**Your task**
Update the data below by changing every "a particular element" to "a specific element". Leave everything else as it is.
* start Data lines *
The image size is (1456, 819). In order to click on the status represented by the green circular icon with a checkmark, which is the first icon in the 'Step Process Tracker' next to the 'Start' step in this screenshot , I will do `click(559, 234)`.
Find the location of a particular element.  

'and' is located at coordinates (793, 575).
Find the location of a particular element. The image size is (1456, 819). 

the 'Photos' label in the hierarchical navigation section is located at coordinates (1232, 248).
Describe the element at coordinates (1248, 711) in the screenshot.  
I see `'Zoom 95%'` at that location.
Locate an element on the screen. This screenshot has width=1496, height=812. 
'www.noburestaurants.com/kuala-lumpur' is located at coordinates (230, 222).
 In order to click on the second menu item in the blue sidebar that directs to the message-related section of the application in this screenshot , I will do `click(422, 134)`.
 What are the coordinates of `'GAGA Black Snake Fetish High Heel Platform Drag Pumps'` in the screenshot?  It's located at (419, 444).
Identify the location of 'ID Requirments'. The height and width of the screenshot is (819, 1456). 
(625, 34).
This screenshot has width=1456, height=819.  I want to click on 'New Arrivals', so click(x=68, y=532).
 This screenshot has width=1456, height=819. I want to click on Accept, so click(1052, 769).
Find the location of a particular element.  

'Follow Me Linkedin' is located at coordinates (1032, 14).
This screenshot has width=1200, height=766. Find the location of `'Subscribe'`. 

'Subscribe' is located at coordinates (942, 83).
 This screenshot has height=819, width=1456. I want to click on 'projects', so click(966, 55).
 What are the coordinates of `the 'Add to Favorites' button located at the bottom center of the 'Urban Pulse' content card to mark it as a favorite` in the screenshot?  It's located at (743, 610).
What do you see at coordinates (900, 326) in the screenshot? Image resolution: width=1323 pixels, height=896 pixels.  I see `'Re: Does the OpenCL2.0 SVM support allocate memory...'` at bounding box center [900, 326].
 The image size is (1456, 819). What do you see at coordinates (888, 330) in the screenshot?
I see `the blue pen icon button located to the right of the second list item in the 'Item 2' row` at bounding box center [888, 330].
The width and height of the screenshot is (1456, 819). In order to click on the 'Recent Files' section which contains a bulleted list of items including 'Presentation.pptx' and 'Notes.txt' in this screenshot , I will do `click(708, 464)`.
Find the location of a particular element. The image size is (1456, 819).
* end Data lines *
**Answer to this task**
The image size is (1456, 819). In order to click on the status represented by the green circular icon with a checkmark, which is the first icon in the 'Step Process Tracker' next to the 'Start' step in this screenshot , I will do `click(559, 234)`.
Find the location of a specific element.  

'and' is located at coordinates (793, 575).
Find the location of a specific element. The image size is (1456, 819). 

the 'Photos' label in the hierarchical navigation section is located at coordinates (1232, 248).
Describe the element at coordinates (1248, 711) in the screenshot.  
I see `'Zoom 95%'` at that location.
Locate an element on the screen. This screenshot has width=1496, height=812. 
'www.noburestaurants.com/kuala-lumpur' is located at coordinates (230, 222).
 In order to click on the second menu item in the blue sidebar that directs to the message-related section of the application in this screenshot , I will do `click(422, 134)`.
 What are the coordinates of `'GAGA Black Snake Fetish High Heel Platform Drag Pumps'` in the screenshot?  It's located at (419, 444).
Identify the location of 'ID Requirments'. The height and width of the screenshot is (819, 1456). 
(625, 34).
This screenshot has width=1456, height=819.  I want to click on 'New Arrivals', so click(x=68, y=532).
 This screenshot has width=1456, height=819. I want to click on Accept, so click(1052, 769).
Find the location of a specific element.  

'Follow Me Linkedin' is located at coordinates (1032, 14).
This screenshot has width=1200, height=766. Find the location of `'Subscribe'`. 

'Subscribe' is located at coordinates (942, 83).
 This screenshot has height=819, width=1456. I want to click on 'projects', so click(966, 55).
 What are the coordinates of `the 'Add to Favorites' button located at the bottom center of the 'Urban Pulse' content card to mark it as a favorite` in the screenshot?  It's located at (743, 610).
What do you see at coordinates (900, 326) in the screenshot? Image resolution: width=1323 pixels, height=896 pixels.  I see `'Re: Does the OpenCL2.0 SVM support allocate memory...'` at bounding box center [900, 326].
 The image size is (1456, 819). What do you see at coordinates (888, 330) in the screenshot?
I see `the blue pen icon button located to the right of the second list item in the 'Item 2' row` at bounding box center [888, 330].
The width and height of the screenshot is (1456, 819). In order to click on the 'Recent Files' section which contains a bulleted list of items including 'Presentation.pptx' and 'Notes.txt' in this screenshot , I will do `click(708, 464)`.
Find the location of a specific element. The image size is (1456, 819).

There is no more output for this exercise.